Re: Silly Portmanteaus...

If you are going to think about what the portmanteau brings up that it wasn’t intended to, think about the fact that a comic-con is a con, as in con-job or con man, and this whole TM shebang is almost comical!

Be interesting to see if San Diego Comic Fest springs up next year and causes havoc by competing with the comic con, especially if the consumers are pissed…

PaulT (profile) says:

So, they change their name from the common abbreviation for convention to the common abbreviation for festival. An abbreviation that’s in use by at least 2 film festivals I attend every year, although without the “comic” prefix in those cases.

I wonder, therefore, if this will be the end of it, or if some existing festival will get the bright idea to follow in these footsteps and pretend that another common phrase belongs exclusively to them.

By the way, I just did a quick Google search to see if anyone was using the “comic fest” before now, and was amused to see this near the top: http://www.sdcomicfest.org

That Anonymous Coward (profile) says:

It would be a pity if SDCC’s bullying legal tactics turned off the fans. Imagine fans not showing up for a big Marvel exclusive, it might make Marvel reconsider showing at SDCC. Its a huge fandom & some assholes decided they get to charge rent on all of it. If the fans get worked up this will blow up in their faces.

But then fans talk a good game, but still spend their money with companies who treat them like Ike treated Tina.

Anonymous Coward says:

As someone often struggling to come up with names for superhero character alias’ in the face of two companies who have in the past insisted they own the word superhero, the true absurdity of this situation is just how many ways are there to factually and literally convey what their event is, a convention regarding comics, before you simply aren’t allowed to call your convention what it is?

The absolute absurdity of this is that this is effectively perusing lawsuits for telling people what event they are attending!
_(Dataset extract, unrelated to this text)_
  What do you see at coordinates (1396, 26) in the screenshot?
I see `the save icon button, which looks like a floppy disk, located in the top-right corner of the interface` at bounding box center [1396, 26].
It’s like getting in trouble for calling your library a library, as every library I’ve ever seen does.

John85851 (profile) says:

Is SDCC even a comic book convention any more?

I know this is probably a fool’s errand, but I would almost go on the legal offensive and claim “San Diego Comic Con” is more about pop culture than comic books, and therefore, can’t own “comic con” since it’s clearly not a “comic book convention”.
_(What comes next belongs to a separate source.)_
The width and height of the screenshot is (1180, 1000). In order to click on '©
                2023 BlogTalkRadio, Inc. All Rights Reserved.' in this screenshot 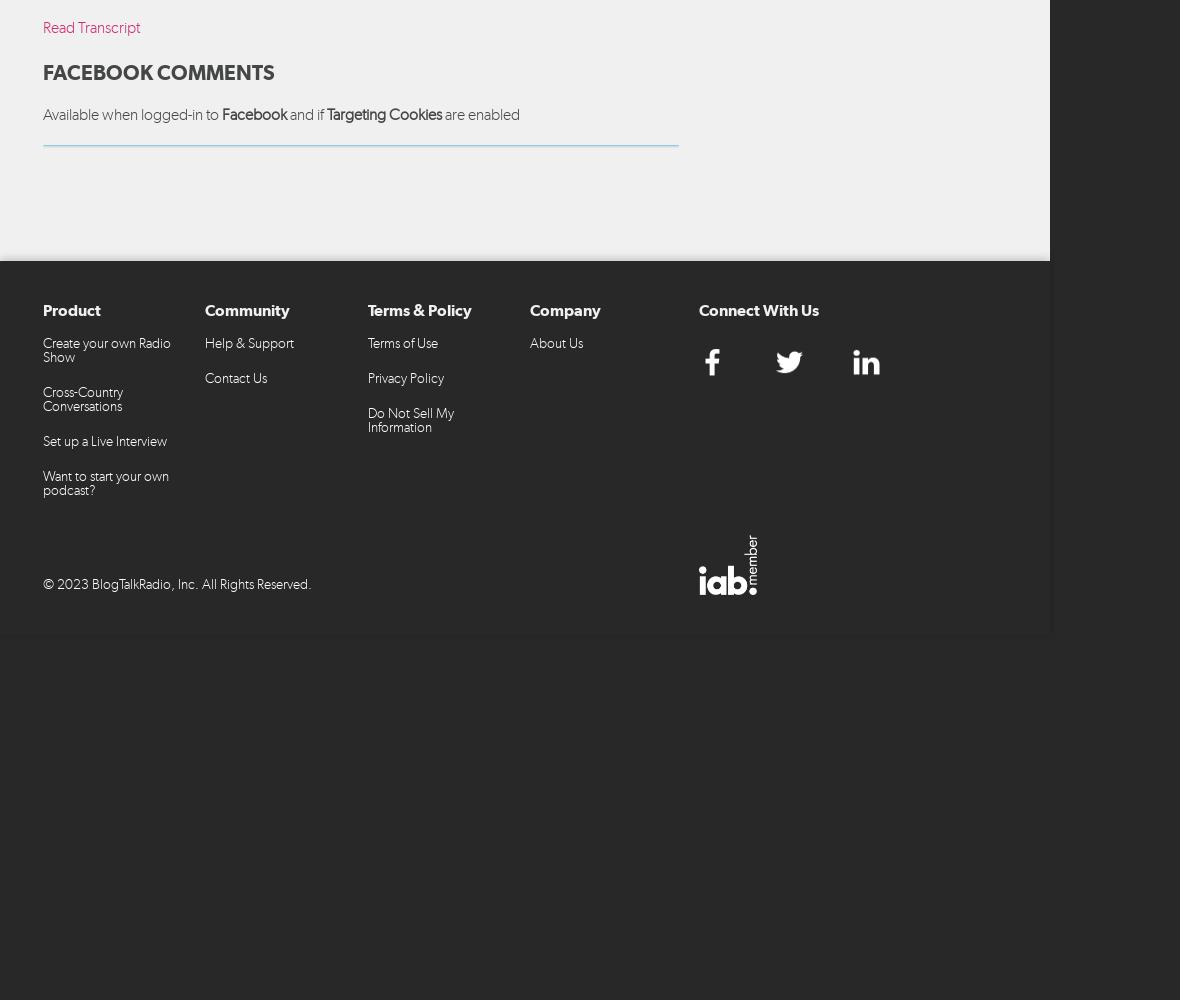, I will do `click(177, 582)`.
Just look at the trailers, cast and crew panels, and sneak peeks for “Twilight”, “Star Trek”, “Star Wars”, and “Avatar”, none of which are comic books.
And how about the announcement of exclusive toys for “Star Wars” at SDCC… when neither toys nor movies are comic books.

It would be like me owning a show called “San Diego Auto Show” and then suing “Salt Lake City Auto Show” because I think I own the trademark on “auto show”… even though most of the vehicles at my show are motorcycles, not automobiles.

Thad (user link) says:

Re: Is SDCC even a comic book convention any more?

Eh. It’s true that there’s a lot of non-comics stuff at CCI these days. But it’s also true that you can still spend the entire weekend just attending comics panels and signings.

I’ve been to Phoenix Comicon a couple times. The crowds were pretty overwhelming, but it had a great guest list and not very many lines; you could walk right up to guys like Neal Adams, Peter David, Don Rosa, Mike and Laura Allred, Stuart and Kathryn Immonen, and Ben Templesmith, to name a few. (The only two lines I remember seeing — for comics artists and writers; there were generally lines for TV celebrities — were for Kevin Eastman, the co-creator of Teenage Mutant Ninja Turtles, and Greg Capullo, who at the time was the artist on Batman.)

Reverend Dak (profile) says:

Until a sensible judge determines that comic con or comicon is a generic term for a Comic Convention, all the competing comic cons should agree to something similar, and NOT allow SDCC to use it. Like Comic Convention. I mean, if SDCC really believed that they’re exclusively entitled to comic con or even comicon, shouldn’t the convention be called just Comic Con(tm).